Starting with the line that contains "Viewport: 860px width, 645px height.", set down each line through the end of the entries below, exactly and with nothing added.

─── Stored data

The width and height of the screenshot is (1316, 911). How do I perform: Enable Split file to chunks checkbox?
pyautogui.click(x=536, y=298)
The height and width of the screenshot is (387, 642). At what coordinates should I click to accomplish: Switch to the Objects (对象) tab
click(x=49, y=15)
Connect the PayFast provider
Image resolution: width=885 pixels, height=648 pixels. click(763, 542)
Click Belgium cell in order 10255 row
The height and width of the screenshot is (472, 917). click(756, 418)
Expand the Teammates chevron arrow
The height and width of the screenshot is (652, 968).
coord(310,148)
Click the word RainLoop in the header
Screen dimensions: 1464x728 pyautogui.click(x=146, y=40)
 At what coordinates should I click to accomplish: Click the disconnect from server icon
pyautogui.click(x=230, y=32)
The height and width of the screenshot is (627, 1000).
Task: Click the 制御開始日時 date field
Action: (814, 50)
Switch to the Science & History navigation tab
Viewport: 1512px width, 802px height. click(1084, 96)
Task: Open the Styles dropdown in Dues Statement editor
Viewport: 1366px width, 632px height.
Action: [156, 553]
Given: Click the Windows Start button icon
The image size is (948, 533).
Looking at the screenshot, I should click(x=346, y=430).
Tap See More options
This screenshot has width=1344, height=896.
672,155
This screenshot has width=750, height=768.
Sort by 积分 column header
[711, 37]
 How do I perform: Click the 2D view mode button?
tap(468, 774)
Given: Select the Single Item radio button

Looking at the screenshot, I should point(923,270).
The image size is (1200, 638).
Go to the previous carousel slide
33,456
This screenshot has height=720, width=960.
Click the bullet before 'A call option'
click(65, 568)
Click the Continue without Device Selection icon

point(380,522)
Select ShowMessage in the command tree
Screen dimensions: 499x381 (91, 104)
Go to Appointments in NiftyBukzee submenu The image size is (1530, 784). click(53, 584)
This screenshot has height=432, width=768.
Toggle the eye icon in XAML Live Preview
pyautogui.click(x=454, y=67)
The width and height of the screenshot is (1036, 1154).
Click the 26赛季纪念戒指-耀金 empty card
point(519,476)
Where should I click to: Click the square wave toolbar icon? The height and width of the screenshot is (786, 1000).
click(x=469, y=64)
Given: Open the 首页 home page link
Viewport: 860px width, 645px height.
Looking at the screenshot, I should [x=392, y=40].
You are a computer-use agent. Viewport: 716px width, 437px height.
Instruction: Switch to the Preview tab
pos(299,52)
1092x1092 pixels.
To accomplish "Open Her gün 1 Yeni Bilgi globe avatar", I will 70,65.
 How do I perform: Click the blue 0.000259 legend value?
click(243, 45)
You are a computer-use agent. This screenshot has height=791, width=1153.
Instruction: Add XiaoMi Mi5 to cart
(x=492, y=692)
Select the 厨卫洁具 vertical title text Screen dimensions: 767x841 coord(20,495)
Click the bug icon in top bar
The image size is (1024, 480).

──────

- **Response**:
Viewport: 860px width, 645px height.
Looking at the screenshot, I should [x=392, y=40].
You are a computer-use agent. Viewport: 716px width, 437px height.
Instruction: Switch to the Preview tab
pos(299,52)
1092x1092 pixels.
To accomplish "Open Her gün 1 Yeni Bilgi globe avatar", I will 70,65.
 How do I perform: Click the blue 0.000259 legend value?
click(243, 45)
You are a computer-use agent. This screenshot has height=791, width=1153.
Instruction: Add XiaoMi Mi5 to cart
(x=492, y=692)
Select the 厨卫洁具 vertical title text Screen dimensions: 767x841 coord(20,495)
Click the bug icon in top bar
The image size is (1024, 480).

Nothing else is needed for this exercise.